→ **Requirement**
Print all of the rows below word for word, changing and omitting nothing.

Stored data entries

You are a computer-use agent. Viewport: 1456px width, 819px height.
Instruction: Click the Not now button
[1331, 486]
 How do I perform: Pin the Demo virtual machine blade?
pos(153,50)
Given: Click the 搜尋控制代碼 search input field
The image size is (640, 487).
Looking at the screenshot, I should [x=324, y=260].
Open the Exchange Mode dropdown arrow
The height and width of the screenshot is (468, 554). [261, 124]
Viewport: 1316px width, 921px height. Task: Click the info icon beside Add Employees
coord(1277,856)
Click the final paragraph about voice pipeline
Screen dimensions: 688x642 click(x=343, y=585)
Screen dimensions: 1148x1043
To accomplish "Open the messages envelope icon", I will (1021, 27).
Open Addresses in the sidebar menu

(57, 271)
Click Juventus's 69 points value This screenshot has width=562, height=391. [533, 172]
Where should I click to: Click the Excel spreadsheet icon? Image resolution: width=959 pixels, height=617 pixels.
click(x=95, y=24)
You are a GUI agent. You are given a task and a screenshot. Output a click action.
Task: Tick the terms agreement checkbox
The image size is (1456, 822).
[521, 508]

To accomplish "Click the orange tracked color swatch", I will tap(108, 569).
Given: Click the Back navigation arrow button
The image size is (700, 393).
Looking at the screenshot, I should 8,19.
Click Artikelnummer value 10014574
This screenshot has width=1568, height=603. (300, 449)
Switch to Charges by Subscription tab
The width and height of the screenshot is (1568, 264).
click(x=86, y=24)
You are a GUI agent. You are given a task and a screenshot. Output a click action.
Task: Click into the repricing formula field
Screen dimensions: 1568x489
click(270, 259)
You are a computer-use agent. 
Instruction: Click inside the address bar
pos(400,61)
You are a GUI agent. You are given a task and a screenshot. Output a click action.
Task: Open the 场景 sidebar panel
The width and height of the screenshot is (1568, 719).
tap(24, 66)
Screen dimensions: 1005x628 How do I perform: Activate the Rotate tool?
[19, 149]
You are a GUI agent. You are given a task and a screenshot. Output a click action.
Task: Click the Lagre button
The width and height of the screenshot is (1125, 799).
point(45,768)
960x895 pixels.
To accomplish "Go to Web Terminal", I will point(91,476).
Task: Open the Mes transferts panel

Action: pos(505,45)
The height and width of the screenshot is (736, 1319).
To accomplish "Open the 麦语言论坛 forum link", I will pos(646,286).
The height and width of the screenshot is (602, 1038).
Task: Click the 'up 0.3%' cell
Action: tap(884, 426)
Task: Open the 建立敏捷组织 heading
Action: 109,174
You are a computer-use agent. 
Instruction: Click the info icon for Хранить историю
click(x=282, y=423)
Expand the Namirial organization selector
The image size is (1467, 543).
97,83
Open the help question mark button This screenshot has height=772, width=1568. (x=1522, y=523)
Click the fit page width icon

→ **The answer**
You are a computer-use agent. Viewport: 1456px width, 819px height.
Instruction: Click the Not now button
[1331, 486]
 How do I perform: Pin the Demo virtual machine blade?
pos(153,50)
Given: Click the 搜尋控制代碼 search input field
The image size is (640, 487).
Looking at the screenshot, I should [x=324, y=260].
Open the Exchange Mode dropdown arrow
The height and width of the screenshot is (468, 554). [261, 124]
Viewport: 1316px width, 921px height. Task: Click the info icon beside Add Employees
coord(1277,856)
Click the final paragraph about voice pipeline
Screen dimensions: 688x642 click(x=343, y=585)
Screen dimensions: 1148x1043
To accomplish "Open the messages envelope icon", I will (1021, 27).
Open Addresses in the sidebar menu

(57, 271)
Click Juventus's 69 points value This screenshot has width=562, height=391. [533, 172]
Where should I click to: Click the Excel spreadsheet icon? Image resolution: width=959 pixels, height=617 pixels.
click(x=95, y=24)
You are a GUI agent. You are given a task and a screenshot. Output a click action.
Task: Tick the terms agreement checkbox
The image size is (1456, 822).
[521, 508]

To accomplish "Click the orange tracked color swatch", I will tap(108, 569).
Given: Click the Back navigation arrow button
The image size is (700, 393).
Looking at the screenshot, I should 8,19.
Click Artikelnummer value 10014574
This screenshot has width=1568, height=603. (300, 449)
Switch to Charges by Subscription tab
The width and height of the screenshot is (1568, 264).
click(x=86, y=24)
You are a GUI agent. You are given a task and a screenshot. Output a click action.
Task: Click into the repricing formula field
Screen dimensions: 1568x489
click(270, 259)
You are a computer-use agent. 
Instruction: Click inside the address bar
pos(400,61)
You are a GUI agent. You are given a task and a screenshot. Output a click action.
Task: Open the 场景 sidebar panel
The width and height of the screenshot is (1568, 719).
tap(24, 66)
Screen dimensions: 1005x628 How do I perform: Activate the Rotate tool?
[19, 149]
You are a GUI agent. You are given a task and a screenshot. Output a click action.
Task: Click the Lagre button
The width and height of the screenshot is (1125, 799).
point(45,768)
960x895 pixels.
To accomplish "Go to Web Terminal", I will point(91,476).
Task: Open the Mes transferts panel

Action: pos(505,45)
The height and width of the screenshot is (736, 1319).
To accomplish "Open the 麦语言论坛 forum link", I will pos(646,286).
The height and width of the screenshot is (602, 1038).
Task: Click the 'up 0.3%' cell
Action: tap(884, 426)
Task: Open the 建立敏捷组织 heading
Action: 109,174
You are a computer-use agent. 
Instruction: Click the info icon for Хранить историю
click(x=282, y=423)
Expand the Namirial organization selector
The image size is (1467, 543).
97,83
Open the help question mark button This screenshot has height=772, width=1568. (x=1522, y=523)
Click the fit page width icon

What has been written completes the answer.